CHO Kit di rilevamento dei residui di DNA delle cellule ospiti (3G)
Riepilogo delle qualifiche (n. cat.: 41332(ES60)
- Sfondo
 
I dati riassunti in questo rapporto sono stati eseguiti da Yeasen Biotechnology per CHO Prodotto Host Cell DNA Residue Detection Kit (3G). I dati riepilogativi sono solo per riferimento dell'utente, e l'utente deve verificare il residuo della cellula ospite Metodo del DNA utilizzando i propri campioni per confermare che il metodo può soddisfare i requisiti dell'utente. Si raccomanda a tutti i laboratori che utilizzano questo kit di verificare i seguenti parametri: Linearità, Range, Accuratezza, Precisione, Limite di quantificazione, Specificità e Robustezza.
Yeasen Biotechnology può fornire il report di qualificazione dettagliato per questo kit.
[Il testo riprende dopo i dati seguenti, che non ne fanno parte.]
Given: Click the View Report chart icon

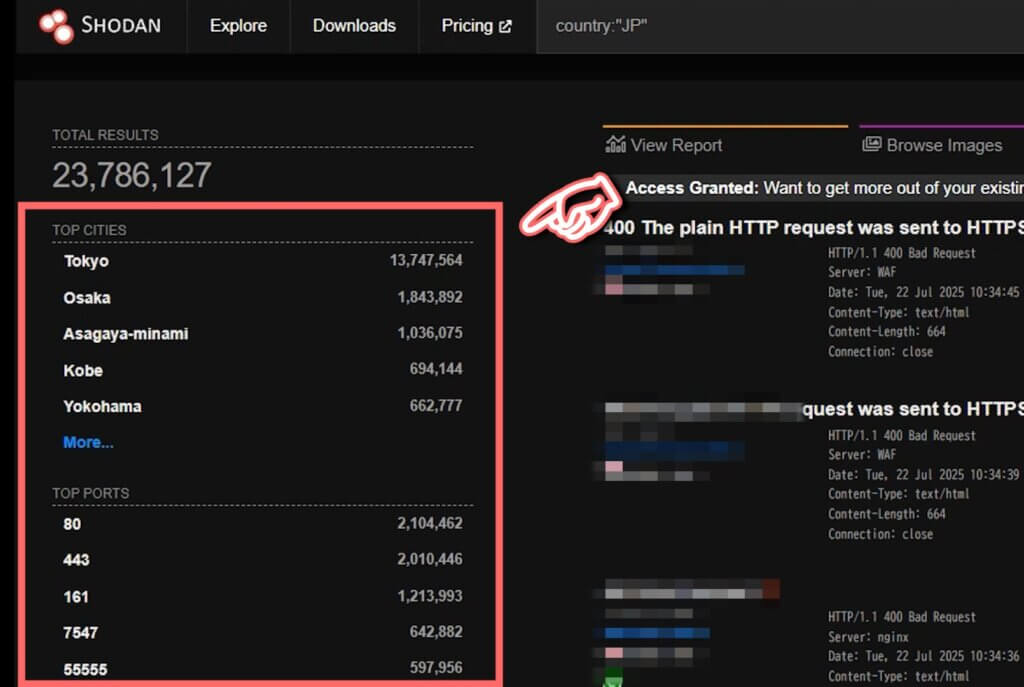Looking at the screenshot, I should (x=617, y=145).
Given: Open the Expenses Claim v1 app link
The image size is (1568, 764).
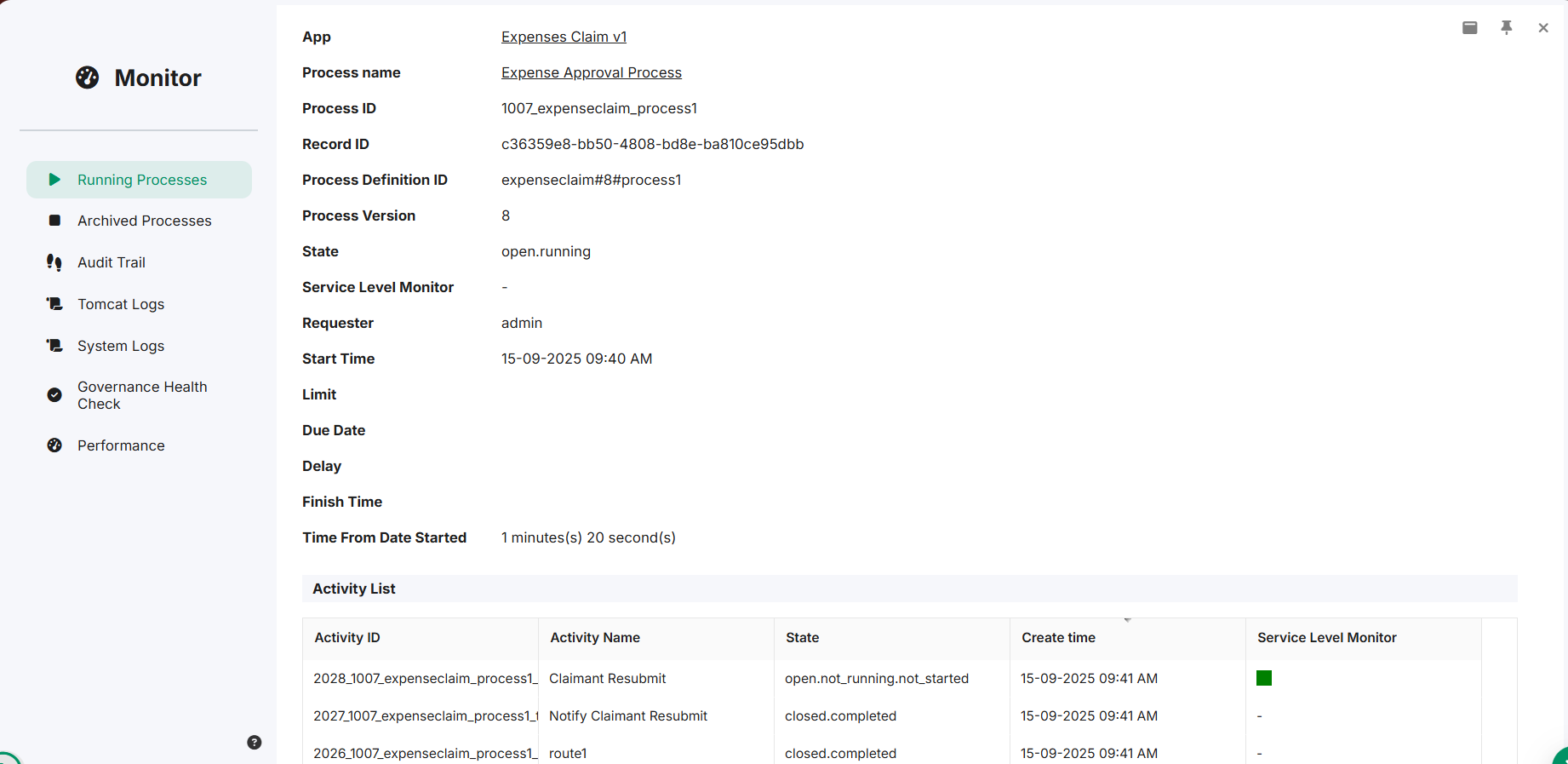Looking at the screenshot, I should 564,37.
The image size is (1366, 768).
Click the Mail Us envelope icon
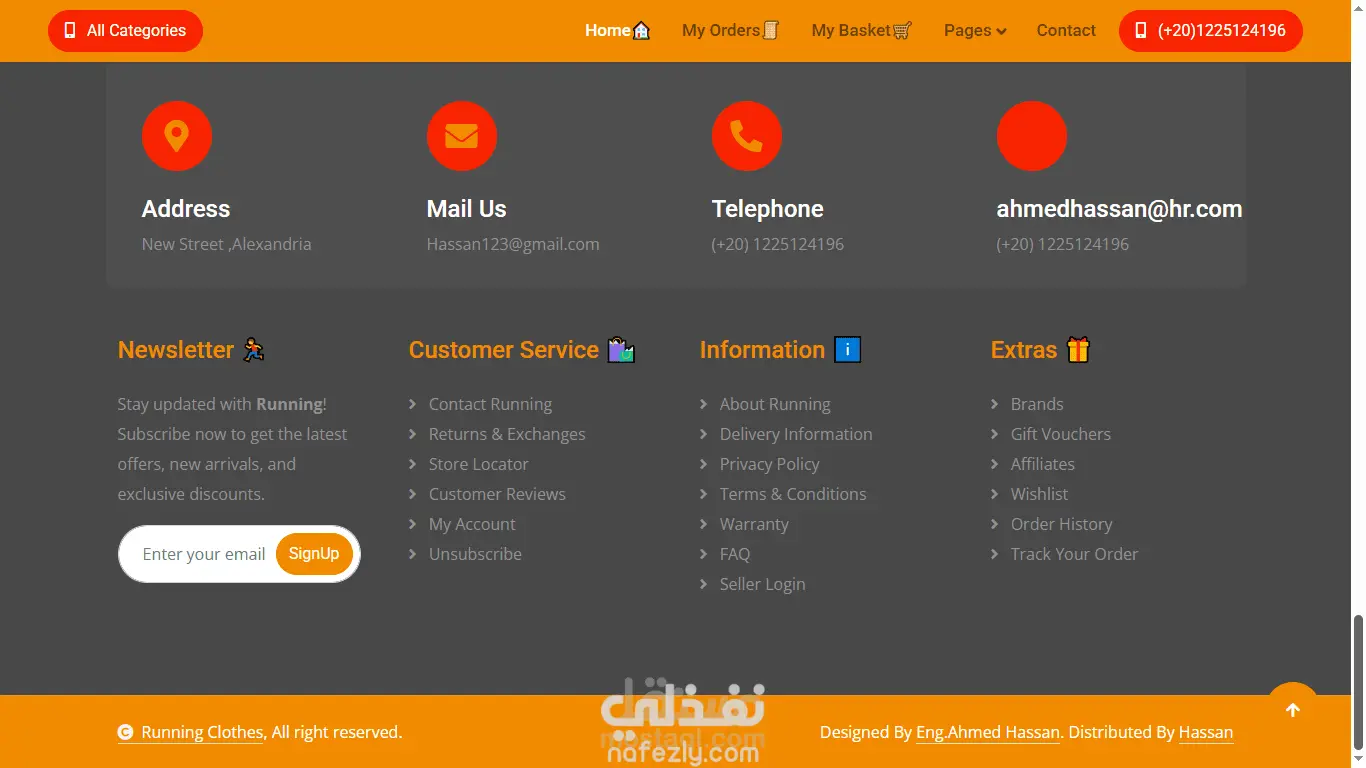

Se l'utente utilizza questo report, solo l'idoneità (che includeva Precisione, Precisione e Specificità) devono essere verificate.
- Materiali e metodi sperimentali
 
2.1 CHO Kit di rilevamento dei residui di DNA delle cellule ospiti (3G), fornitore: Yeasen, n. cat.: 41332ES60.
2.2 Kit di preparazione del campione di DNA residuo magnetico MolPure, fornitore: Yeasen, n. cat.: 18461ES60.
2.3 Dati originali: la versione elettronica è stata registrata nel 'Rapporto sperimentale' il sottofile del file padre CHO Kit di rilevamento dei residui di DNA delle cellule ospiti (3G).
2.4 Metodi: I materiali e i metodi operativi utilizzati per l'esperimento sono stati fondamentalmente prodotti o stabiliti da Yeasen Biotechnology, valutati e verificati a lungo; lo sviluppo e la produzione del kit hanno seguito il sistema ISO 13485.
- Contenuti e risultati della qualificazione
 
3.1 Campo di rilevamento
L'intervallo lineare del kit era 3 fg/μL~300 pg/μL con R2=1 e l'efficienza di amplificazione è stata del 99,09% con CV<15% per ogni analisi di concentrazione.

Figura 1 Curva standard qPCR del DNA CHO (3G)
3.2 Precisione
3.2.1 Rrecupero
3.2.1.1 Esperimento di recupero del picco del campione vuoto
Campioni di CHO Standard di DNA ad alte e basse concentrazioni: 30 pg/μl, 300 fg/μL e 3 fg/μL sono stati preparati, rispettivamente, e analizzati dopo l'estrazione utilizzando il metodo Magnetic Bead per il kit di pretrattamento del campione di DNA residuo (3 sono state eseguite repliche di estrazione per ciascun campione e sono state eseguite 3 repliche di analisi per ciascuna estrazione), e sono stati analizzati i recuperi dei campioni e i CV.
Per diverse concentrazioni di campioni di DNA, i recuperi variavano dal 70% al 130% e i CV erano tutti <20%.
|    Tipo di campione  |      Concentrazione teorica  |      Estrarre 1 media  |      Estrarre 2 significa  |      Estrarre 3 significa  |      Concentrazione media  |      Curriculum Vitae  |      Recupero  |   
|    Campione vuoto  |      /  |      /  |      /  |      
  |      /  |      /  |      /  |   
|    Campione di recupero 1  |      30 pg/μL  |      27.07  |      27.51  |      28.27  |      27.62  |      2,20%  |      92,06%  |   
|    Campione di recupero 2  |      300 fg/μl  |      285,53  |      301,25  |      295,71  |      294.16  |      2,71%  |      98,05%  |   
|    Campione di recupero 3  |      3 fg/μL  |      3.50  |      3.54  |      3.31  |      3.45  |      3,56%  |      115,00%  |   
Tabella 1 Recupero del campione vuoto Spiking
3.2.1.2 Esperimento di recupero del picco del campione simulato
Sono stati estratti campioni della stessa concentrazione (300 fg/μL di DNA CHO) (sono state eseguite 3 repliche di estrazione per ciascun campione e 3 repliche di analisi per ciascuna estrazione) con 5 diverse soluzioni di base (alto contenuto proteico, alto contenuto di acidi nucleici, alto e basso pH, alto contenuto di sale) e sono stati analizzati i recuperi dei campioni e i CV.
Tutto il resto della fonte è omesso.